A car repair shop has been handed an approximately €1,300 fine by the Hungarian DPA for failing to inform employees about CCTV surveillance and using CCTV in areas designated for work breaks.

This followed a complaint from a corporate co-owner of the property, who objected to the fact that the shop had installed cameras, but was unwilling to remove them or give any information about them. The shop stated that the cameras were required to protect the shop’s tools and valuable objects, and that they were not used for surveillance of public areas. The shop also stated that all employees had consented to the surveillance and a sign had been installed notifying them of the CCTV.

It became apparent that one of the CCTV cameras was situated in the shop’s kitchen, which was not used for work, as well as one in the “office/customer waiting room”. The reason given for these cameras was to protect a safe deposit box in the kitchen, and the shop’s cash register and card reader in the waiting room, where administrative work was carried out.

As the shop’s data policy did not give consent as the legal basis for the surveillance, the DPA held that a legitimate interest assessment should have been carried out, and the lack of such an assessment breached Article 6(1)(f) GDPR. The DPA ordered the controller to update their privacy policy to state that the surveillance is in their legitimate interest (provided its assessment justifies its use), as well as updating the policy generally as it contains outdated and irrelevant statutory references.

The area covered by the cameras was also an issue for the DPA, and in order to comply with the data limitation and minimisation principles, the controller was ordered to change the angles of the cameras in the kitchen and waiting room in order to prevent unjustified employee surveillance – a particular problem with the kitchen camera was that it did not point at the safety deposit box, but was rather aimed at a dining table!

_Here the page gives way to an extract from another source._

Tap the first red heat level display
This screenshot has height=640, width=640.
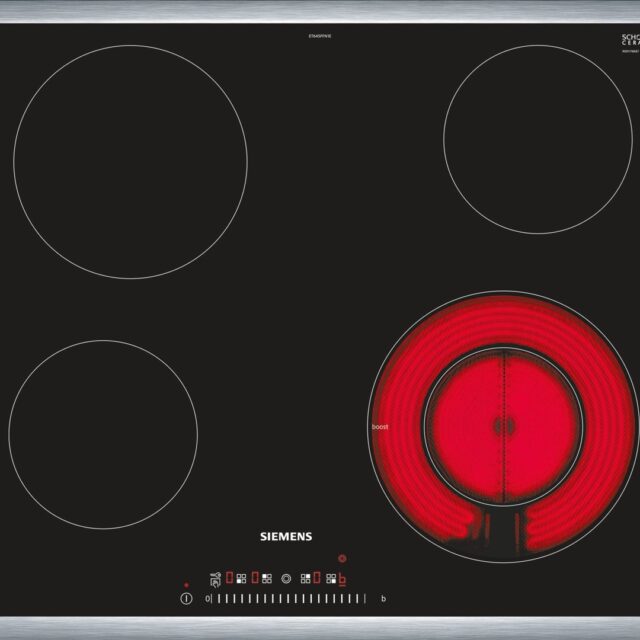(229, 577)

Further, the shop’s CCTV notice also had to be updated to give adequate information on the surveillance, as the simple pictographic sign was insufficient.

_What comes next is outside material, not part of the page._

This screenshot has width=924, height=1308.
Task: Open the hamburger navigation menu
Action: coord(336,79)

The factors taken into account by the DPA in handing down the fine included the fact that the failings were still in place during the investigation, and these included fundamental privacy rights violations (Articles 5(1)(b) and 5(1)(c) GDPR). In mitigation, only two of the cameras were problematic, the number of impacted data subjects was low, no specific harm or damage occurred, the infringements did not seem to be intentional, and it was the controller’s first GDPR offence.


It is important to keep workplace policies and processes up-to-date and compliant with the GDPR. As these cases illustrate, failure to do so can result in a monetary fine and in some cases unwelcome publicity for employers. Further, in the current environment where competition for candidates is fierce and employees can act like consumers, prospective recruits are increasingly alive to their data rights and ensuring effective compliance could mean the difference between securing a candidate and not!